◆ EXERCISE DETAILS:
The answer must consist solely of the line containing "The height and width of the screenshot is (663, 1024)." and every line after it in the records below, through the last, each reproduced exactly.

[GIVEN INFORMATION Boundary: Start]

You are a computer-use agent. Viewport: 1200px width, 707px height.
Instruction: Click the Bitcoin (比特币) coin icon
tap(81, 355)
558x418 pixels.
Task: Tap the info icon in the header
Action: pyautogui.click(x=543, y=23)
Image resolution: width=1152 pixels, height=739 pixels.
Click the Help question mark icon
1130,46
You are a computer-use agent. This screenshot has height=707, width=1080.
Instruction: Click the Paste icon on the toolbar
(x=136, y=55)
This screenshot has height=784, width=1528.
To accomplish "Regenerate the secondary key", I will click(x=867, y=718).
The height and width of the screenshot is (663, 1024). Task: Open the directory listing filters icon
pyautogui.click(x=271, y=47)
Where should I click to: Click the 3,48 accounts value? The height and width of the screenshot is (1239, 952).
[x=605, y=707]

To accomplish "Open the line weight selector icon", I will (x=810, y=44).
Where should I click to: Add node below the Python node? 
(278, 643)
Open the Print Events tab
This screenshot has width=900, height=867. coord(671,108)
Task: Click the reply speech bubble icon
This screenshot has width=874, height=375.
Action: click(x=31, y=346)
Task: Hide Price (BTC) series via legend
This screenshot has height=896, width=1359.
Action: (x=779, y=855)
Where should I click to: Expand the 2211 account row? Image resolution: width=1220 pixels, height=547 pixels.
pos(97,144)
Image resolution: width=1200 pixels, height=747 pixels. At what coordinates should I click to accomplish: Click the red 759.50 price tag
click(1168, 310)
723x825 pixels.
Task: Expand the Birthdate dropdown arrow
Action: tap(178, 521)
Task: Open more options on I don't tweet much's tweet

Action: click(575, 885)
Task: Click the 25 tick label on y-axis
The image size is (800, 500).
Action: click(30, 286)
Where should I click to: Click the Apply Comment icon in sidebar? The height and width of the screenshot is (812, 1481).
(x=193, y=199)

[GIVEN INFORMATION Boundary: End]

◆ SOLUTION TO THE PROBLEM:
The height and width of the screenshot is (663, 1024). Task: Open the directory listing filters icon
pyautogui.click(x=271, y=47)
Where should I click to: Click the 3,48 accounts value? The height and width of the screenshot is (1239, 952).
[x=605, y=707]

To accomplish "Open the line weight selector icon", I will (x=810, y=44).
Where should I click to: Add node below the Python node? 
(278, 643)
Open the Print Events tab
This screenshot has width=900, height=867. coord(671,108)
Task: Click the reply speech bubble icon
This screenshot has width=874, height=375.
Action: click(x=31, y=346)
Task: Hide Price (BTC) series via legend
This screenshot has height=896, width=1359.
Action: (x=779, y=855)
Where should I click to: Expand the 2211 account row? Image resolution: width=1220 pixels, height=547 pixels.
pos(97,144)
Image resolution: width=1200 pixels, height=747 pixels. At what coordinates should I click to accomplish: Click the red 759.50 price tag
click(1168, 310)
723x825 pixels.
Task: Expand the Birthdate dropdown arrow
Action: tap(178, 521)
Task: Open more options on I don't tweet much's tweet

Action: click(575, 885)
Task: Click the 25 tick label on y-axis
The image size is (800, 500).
Action: click(30, 286)
Where should I click to: Click the Apply Comment icon in sidebar? The height and width of the screenshot is (812, 1481).
(x=193, y=199)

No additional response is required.